Estimates for the Ethiopian forces under Menelik range from a low of 73,000 to a high of over 100,000 outnumbering the Italians by an estimated five times. The forces were divided among Emperor Menelik, Empress Taytu Betul, Ras Wale Betul, Ras Mengesha Atikem, Ras Mengesha Yohannes, Ras Alula Engida (Abba Nega), Ras Mikael of Wollo, Ras Makonnen Wolde Mikael,Fitawrari Habte Giyorgis, Fitawrari Gebeyyehu, and Negus Tekle Haymanot Tessemma. In addition, the armies were followed by a similar number of camp followers who supplied the army, as had been done for centuries. Most of the army consisted of riflemen, a significant percentage of whom were in Menelik's reserve; however, there were also a significant number of cavalry and infantry only armed with lances (those with lances were referred to as "lancer servants"). The Kuban Cossack army officer N. S. Leontiev who visited Ethiopia in 1895, according to some sources, led a small team of Russian advisers and volunteers. Other sources assert that Leontiev did not in fact participate in the battle, rather he visited Ethiopia first unofficially in January 1895, and then officially as a representative of Russia in August 1895, but then left later that year, returning only after the Battle of Adwa.

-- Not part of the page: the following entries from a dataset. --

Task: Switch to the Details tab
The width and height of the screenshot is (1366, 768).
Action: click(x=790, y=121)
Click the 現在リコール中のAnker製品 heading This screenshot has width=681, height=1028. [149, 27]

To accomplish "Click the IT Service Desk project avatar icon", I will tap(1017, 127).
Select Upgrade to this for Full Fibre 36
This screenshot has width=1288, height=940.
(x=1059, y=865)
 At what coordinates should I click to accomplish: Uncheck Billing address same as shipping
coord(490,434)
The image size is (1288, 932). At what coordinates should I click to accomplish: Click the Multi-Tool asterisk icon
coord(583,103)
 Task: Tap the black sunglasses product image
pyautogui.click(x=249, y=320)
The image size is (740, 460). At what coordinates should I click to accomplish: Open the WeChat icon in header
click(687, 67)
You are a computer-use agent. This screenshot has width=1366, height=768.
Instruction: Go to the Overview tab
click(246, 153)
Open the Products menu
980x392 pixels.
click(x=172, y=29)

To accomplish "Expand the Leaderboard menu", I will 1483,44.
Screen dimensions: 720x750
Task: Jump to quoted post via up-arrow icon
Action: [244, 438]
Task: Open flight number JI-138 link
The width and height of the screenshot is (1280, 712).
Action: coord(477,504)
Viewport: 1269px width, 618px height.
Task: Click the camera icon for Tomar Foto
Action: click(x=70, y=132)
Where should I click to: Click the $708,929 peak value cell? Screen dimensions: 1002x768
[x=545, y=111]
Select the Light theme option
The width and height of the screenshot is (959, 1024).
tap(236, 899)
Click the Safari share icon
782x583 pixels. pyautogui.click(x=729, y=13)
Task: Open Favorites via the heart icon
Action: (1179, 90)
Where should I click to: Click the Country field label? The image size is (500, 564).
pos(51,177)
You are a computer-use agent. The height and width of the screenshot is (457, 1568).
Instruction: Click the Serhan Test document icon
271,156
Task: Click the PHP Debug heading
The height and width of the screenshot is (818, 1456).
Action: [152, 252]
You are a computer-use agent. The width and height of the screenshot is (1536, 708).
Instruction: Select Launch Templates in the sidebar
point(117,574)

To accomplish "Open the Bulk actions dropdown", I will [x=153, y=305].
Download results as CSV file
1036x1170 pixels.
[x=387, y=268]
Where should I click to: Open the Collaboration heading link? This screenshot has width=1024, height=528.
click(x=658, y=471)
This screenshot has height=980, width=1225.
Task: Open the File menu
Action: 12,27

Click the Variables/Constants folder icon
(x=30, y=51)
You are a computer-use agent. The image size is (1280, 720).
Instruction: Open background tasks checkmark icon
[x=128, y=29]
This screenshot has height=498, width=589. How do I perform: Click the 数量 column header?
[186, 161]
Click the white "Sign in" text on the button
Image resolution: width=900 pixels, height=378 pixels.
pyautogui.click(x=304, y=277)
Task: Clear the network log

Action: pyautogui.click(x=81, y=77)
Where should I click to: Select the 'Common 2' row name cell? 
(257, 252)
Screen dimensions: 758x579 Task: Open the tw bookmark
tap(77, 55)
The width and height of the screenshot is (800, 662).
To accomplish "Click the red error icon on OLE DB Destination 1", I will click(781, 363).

Ethnic composition of the Ethiopian army

At the Battle of Adwa, Ethiopian fighters from all parts of the country rallied to the cause and took up positions on the battlefield that allowed them to come to each other's aid during combat. Armies who participated in the battle includes Tekle Haymanot's Amhara infantry and cavalry; Ras Mengesha’s Tigrayan army; Ras Mikael’s Oromo cavalry; Ras Makonnen's Harar army that composed of Amhara and Gurage infantry and Oromo cavalry; Wag-shum Gwangul's Agew and Amhara infantry from Wag and Lasta. Fitawrari Tekle led the Wellega Oromo cavalry while Ras Gugsa Olié's army was composed of Amharas from Semien and Quara. Empress Taytu Bitul led her own Begemder Amhara and Yejju fighters. The Fitawrari's army, normally the leader of the advanced guard, was commanded by Fitawrari Gebeyehu. The mehal sefari or central fighting unit mostly included Shewan Amhara infantry and Mecha-Tulama Oromo cavalry. The Ethiopian army at Adwa was, therefore, a mosaic of various ethnic groups and tribes that marched north for a common, national cause.

Italian forces

The Italian army consisted of four brigades, totaling 17,978 troops with fifty-six artillery pieces. However, it is likely that fewer fought in the actual battle on the Italian side: Harold Marcus notes that "several thousand" soldiers were needed in support roles and to guard the lines of communication to the rear. He accordingly estimates that the Italian force at Adwa consisted of 14,923 effective combat troops. One brigade under General Albertone was made up of Eritrean Ascari led by Italian officers. The remaining three brigades were Italian units under Brigadiers Dabormida, Ellena and Arimondi. While these included elite Bersaglieri and Alpini units, a large proportion of the troops were inexperienced conscripts recently drafted from metropolitan regiments in Italy into newly formed "d'Africa" battalions for service in Africa. Additionally, a limited number of troops were from the Cacciatori d'Africa; units permanently serving in Africa and in part recruited from Italian settlers.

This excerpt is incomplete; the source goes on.